Il ritmo incalzante della commedia non lascia mai indietro lo spettatore, che se anche dovesse perdersi, viene prontamente recuperato dagli attori. I morti infatti, per quanto confinati nel solo spazio del palcoscenico, sono gli unici a rompere in qualche modo la quarta parete, intavolando un dialogo con gli spettatori e creando per loro uno spettacolo che sembra raggiunge il musical e il cabaret nel momento in cui Livio e Achille fanno cantare e ballare gli attori. Il tocco “teatrale” che porta gli attori quasi sulla ribalta, con lo sguardo rivolto al fondo del teatro e può disturbare, seppur lievemente, alcuni spettatori, si fa coerente nel momento in cui i morti cominciano a far vivere la scena secondo il loro gusto. Numerose diventano a questo punto le citazioni, che non sono mai a caso, citazioni per citazioni, ma in linea con il carattere e i gusti dei personaggi che le realizzano, il che le rende ancor più apprezzabili dagli spettatori.

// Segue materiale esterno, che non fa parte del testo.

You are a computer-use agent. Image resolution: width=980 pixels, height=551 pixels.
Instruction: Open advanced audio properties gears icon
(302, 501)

L’allestimento scenico, quello dello spettacolo di Livio, è semplice ma d’effetto. I lampadari appesi al soffitto creano uno spazio chiuso, ma ampio, nel quale lo spettatore trova spazio per immergersi e lasciarsi trasportare nella vicenda, aiutato in questo processo dalla potenza vocale degli attori e dall’uso degli spazi di platea e galleria.

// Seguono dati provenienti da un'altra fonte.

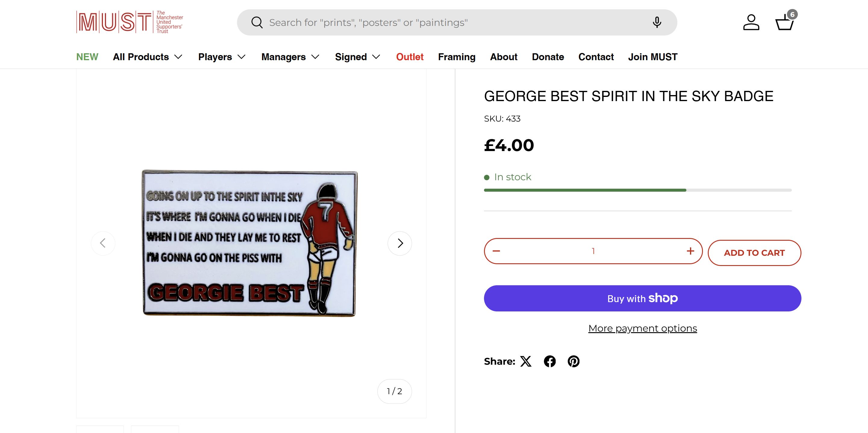Open the Outlet menu item
The image size is (868, 433).
point(410,57)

Nulla è particolarmente originale, né la scenografia né le musiche né l’idea di portare in scena una compagnia sconclusionata, eppure non si scade mai nella banalità o nel cliché, merito un testo brillante che si appoggia a una regia dei movimenti piuttosto complessa. Gli attori riescono a mantenere viva l’attenzione per tutto lo spettacolo, creando un’energia turbinante, che tira a sé gli spettatori e non permette loro di accasciarsi sulla poltrona. Questi morti, più vivi dei vivi, trascinano il pubblico nella loro danza convulsa, lasciandolo soddisfatto e ancora allegro quando le luci si accendono e si torna a casa.